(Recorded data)
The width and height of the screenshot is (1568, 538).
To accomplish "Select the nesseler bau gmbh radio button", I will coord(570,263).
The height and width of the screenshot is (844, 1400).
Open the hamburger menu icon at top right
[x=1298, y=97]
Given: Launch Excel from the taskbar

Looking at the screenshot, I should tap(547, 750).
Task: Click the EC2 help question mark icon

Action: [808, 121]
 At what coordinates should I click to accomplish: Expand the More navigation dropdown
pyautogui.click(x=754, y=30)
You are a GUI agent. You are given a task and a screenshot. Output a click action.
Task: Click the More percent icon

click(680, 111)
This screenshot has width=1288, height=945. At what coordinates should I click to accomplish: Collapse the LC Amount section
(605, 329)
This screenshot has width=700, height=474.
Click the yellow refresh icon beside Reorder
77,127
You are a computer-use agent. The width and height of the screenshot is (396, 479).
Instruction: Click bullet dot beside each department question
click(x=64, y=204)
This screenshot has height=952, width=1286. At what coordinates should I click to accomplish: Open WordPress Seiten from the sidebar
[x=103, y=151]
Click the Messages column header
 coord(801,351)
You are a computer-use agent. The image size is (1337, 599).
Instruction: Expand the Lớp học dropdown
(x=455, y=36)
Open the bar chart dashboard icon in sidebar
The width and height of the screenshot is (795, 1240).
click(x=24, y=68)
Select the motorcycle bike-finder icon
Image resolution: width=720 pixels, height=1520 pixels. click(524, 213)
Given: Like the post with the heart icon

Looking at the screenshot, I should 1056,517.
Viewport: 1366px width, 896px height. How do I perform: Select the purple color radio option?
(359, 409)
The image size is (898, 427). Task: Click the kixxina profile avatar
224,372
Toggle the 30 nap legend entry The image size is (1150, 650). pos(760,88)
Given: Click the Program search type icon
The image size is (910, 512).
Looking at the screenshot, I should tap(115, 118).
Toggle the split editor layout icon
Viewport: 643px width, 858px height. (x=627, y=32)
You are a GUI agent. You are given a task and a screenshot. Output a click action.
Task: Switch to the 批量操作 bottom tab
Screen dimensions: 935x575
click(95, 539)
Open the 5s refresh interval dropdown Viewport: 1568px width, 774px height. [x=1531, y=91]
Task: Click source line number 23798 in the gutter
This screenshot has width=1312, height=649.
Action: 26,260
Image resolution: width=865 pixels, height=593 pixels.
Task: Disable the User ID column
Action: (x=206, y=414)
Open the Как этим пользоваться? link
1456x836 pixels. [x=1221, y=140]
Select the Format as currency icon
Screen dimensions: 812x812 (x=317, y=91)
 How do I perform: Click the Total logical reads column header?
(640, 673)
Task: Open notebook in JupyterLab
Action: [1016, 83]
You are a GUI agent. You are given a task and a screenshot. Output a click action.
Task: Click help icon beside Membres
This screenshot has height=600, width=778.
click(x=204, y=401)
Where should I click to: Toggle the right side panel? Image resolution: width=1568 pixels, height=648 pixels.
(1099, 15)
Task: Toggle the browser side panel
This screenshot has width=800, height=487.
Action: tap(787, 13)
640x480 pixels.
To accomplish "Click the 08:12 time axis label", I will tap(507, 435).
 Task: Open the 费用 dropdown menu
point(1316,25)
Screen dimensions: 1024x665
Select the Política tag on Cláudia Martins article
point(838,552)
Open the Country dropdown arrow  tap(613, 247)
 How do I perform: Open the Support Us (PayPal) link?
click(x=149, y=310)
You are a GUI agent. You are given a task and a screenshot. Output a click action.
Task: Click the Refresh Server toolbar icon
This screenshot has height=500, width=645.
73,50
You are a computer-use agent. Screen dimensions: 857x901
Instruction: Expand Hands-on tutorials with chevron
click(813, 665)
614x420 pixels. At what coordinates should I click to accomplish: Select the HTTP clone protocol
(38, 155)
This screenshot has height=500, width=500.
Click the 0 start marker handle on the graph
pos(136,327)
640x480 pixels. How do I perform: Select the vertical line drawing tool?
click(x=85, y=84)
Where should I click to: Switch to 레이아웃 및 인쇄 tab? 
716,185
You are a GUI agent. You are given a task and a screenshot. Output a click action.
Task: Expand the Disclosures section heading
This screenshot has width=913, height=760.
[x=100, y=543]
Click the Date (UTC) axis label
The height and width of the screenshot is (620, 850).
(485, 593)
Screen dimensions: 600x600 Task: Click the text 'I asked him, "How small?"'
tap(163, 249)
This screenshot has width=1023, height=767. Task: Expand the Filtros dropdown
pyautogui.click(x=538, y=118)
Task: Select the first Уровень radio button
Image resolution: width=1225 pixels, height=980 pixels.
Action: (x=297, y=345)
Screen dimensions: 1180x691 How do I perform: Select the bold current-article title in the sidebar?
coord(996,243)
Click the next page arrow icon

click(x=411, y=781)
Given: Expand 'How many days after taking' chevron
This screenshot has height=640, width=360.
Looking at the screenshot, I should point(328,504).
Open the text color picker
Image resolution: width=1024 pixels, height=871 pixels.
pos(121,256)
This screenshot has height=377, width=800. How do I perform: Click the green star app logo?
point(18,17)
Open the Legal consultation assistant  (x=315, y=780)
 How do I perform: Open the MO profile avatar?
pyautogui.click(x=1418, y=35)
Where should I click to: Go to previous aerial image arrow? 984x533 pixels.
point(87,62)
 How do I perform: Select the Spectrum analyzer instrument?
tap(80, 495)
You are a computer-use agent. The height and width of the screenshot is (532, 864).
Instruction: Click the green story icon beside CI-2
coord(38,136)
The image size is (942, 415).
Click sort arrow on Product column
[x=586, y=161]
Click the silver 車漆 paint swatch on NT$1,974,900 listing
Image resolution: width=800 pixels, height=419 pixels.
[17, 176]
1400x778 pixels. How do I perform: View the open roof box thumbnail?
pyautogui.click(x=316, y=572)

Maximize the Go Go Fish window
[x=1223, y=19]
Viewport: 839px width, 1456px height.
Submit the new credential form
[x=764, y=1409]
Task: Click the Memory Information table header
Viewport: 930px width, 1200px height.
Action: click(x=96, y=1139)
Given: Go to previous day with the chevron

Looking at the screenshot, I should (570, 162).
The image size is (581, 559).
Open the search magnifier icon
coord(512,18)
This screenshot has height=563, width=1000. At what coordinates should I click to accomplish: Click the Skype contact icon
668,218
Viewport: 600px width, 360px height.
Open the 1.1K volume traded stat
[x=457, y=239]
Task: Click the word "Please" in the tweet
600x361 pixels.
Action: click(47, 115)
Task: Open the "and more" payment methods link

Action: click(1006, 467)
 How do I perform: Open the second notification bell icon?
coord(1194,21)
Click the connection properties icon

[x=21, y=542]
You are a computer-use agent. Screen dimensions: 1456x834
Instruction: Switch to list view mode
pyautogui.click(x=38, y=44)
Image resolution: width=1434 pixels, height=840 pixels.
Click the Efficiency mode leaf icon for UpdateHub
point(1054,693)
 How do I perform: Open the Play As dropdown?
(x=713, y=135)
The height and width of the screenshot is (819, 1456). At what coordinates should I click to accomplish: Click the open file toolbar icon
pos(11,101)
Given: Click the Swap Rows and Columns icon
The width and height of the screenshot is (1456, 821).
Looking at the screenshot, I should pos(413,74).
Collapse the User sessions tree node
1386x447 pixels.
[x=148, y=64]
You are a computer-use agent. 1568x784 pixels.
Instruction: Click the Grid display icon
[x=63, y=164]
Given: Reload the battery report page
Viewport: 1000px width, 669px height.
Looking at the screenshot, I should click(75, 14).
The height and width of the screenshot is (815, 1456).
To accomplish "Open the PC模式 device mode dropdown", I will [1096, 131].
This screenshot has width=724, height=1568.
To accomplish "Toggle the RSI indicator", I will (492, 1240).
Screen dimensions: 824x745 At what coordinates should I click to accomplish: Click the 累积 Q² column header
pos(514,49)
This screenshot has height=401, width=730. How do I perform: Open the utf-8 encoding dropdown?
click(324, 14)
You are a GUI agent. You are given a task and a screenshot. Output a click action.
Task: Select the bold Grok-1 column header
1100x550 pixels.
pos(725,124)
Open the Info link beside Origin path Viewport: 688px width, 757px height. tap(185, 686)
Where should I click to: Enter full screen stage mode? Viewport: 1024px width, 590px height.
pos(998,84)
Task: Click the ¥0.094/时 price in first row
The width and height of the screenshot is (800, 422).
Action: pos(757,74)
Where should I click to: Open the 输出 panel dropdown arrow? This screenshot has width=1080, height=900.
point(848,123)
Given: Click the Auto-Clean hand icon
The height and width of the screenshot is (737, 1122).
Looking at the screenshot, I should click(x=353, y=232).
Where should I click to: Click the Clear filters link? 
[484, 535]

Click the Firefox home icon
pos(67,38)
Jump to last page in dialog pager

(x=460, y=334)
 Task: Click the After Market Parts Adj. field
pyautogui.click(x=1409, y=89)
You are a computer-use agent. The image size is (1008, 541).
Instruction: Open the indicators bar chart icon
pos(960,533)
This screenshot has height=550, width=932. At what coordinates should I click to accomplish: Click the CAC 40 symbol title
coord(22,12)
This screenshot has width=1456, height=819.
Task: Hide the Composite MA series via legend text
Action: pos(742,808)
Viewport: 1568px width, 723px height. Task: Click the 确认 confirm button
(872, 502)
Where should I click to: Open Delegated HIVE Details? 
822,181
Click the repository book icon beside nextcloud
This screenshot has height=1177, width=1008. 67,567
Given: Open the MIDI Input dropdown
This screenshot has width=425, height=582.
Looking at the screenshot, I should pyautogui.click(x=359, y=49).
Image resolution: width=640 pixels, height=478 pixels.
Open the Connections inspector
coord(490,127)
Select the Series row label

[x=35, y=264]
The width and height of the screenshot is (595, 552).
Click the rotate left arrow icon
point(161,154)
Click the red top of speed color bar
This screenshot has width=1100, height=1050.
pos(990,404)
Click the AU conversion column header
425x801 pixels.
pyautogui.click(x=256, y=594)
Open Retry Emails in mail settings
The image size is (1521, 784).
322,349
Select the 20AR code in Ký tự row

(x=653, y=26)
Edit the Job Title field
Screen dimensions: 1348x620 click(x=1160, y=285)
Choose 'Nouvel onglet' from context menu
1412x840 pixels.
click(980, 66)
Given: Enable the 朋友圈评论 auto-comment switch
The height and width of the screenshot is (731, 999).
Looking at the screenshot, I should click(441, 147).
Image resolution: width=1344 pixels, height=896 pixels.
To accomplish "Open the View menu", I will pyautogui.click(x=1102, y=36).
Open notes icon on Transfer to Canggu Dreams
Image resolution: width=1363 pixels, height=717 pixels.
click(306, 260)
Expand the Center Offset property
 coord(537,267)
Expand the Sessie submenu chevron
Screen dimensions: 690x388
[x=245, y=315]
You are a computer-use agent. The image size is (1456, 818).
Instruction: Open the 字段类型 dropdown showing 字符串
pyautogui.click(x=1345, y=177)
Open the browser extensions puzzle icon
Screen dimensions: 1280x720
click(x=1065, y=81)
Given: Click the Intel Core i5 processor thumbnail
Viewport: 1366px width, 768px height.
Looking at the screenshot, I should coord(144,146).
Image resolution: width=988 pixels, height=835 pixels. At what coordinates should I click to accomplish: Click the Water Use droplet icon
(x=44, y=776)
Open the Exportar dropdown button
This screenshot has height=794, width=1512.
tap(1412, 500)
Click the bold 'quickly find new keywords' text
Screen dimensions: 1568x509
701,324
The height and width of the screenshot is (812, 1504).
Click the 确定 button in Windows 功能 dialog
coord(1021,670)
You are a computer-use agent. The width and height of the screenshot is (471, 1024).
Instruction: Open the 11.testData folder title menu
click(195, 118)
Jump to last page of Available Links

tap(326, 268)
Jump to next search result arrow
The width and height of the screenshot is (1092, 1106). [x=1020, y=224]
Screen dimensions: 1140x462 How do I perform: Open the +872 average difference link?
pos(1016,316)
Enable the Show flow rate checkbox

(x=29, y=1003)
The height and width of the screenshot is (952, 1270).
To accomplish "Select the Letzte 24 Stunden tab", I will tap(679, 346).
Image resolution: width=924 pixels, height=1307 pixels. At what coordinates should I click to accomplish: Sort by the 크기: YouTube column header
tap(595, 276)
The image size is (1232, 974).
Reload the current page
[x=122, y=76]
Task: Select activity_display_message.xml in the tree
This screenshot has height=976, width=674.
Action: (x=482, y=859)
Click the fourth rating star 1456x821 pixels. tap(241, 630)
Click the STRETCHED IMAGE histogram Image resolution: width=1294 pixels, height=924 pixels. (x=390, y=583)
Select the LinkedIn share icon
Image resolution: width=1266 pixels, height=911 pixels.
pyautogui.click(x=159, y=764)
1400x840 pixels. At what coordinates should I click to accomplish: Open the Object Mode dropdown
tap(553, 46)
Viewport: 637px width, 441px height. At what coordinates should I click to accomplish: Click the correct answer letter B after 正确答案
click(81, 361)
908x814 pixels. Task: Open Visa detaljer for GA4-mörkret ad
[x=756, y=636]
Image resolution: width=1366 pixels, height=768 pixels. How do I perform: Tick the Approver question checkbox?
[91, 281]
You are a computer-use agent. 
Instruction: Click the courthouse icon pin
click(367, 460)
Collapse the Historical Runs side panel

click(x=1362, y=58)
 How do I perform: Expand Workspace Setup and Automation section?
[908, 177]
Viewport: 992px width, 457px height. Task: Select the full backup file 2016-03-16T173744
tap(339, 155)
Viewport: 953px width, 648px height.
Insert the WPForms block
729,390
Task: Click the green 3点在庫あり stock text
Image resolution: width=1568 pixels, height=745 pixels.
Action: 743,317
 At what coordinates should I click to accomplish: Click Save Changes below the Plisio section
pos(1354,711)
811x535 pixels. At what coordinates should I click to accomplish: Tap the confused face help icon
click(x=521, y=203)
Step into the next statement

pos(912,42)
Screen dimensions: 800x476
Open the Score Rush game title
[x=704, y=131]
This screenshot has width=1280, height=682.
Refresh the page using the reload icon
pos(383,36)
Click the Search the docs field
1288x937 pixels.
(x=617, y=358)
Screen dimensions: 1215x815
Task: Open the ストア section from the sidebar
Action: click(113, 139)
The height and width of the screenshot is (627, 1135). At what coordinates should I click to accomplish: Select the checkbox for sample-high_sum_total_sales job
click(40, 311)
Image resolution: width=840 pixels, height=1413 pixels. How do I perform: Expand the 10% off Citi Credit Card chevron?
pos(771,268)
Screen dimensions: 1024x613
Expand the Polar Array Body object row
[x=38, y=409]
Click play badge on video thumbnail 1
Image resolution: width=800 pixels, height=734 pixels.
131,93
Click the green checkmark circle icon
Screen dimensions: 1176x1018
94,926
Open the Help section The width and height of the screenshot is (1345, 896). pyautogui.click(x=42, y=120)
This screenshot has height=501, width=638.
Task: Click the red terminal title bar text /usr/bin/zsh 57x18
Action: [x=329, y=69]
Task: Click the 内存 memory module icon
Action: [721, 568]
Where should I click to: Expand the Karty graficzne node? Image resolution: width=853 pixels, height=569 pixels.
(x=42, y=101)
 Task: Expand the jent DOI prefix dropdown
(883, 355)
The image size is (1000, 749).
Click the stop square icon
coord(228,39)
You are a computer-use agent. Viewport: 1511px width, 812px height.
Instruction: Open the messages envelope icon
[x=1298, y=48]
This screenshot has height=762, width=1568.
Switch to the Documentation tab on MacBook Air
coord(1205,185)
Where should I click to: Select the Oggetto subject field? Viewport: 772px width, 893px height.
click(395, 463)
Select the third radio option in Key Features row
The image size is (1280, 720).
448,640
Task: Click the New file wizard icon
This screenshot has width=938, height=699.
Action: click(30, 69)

### TASK GOAL
Rewrite the listing from the line with "Task: Click the word" up to and including the line with "coord(1194,21)", replacing "notification" with "alert" and leaving everything else unchanged.

### WRITTEN ANSWER
Task: Click the word "Please" in the tweet
600x361 pixels.
Action: click(47, 115)
Task: Open the "and more" payment methods link

Action: click(1006, 467)
 How do I perform: Open the second alert bell icon?
coord(1194,21)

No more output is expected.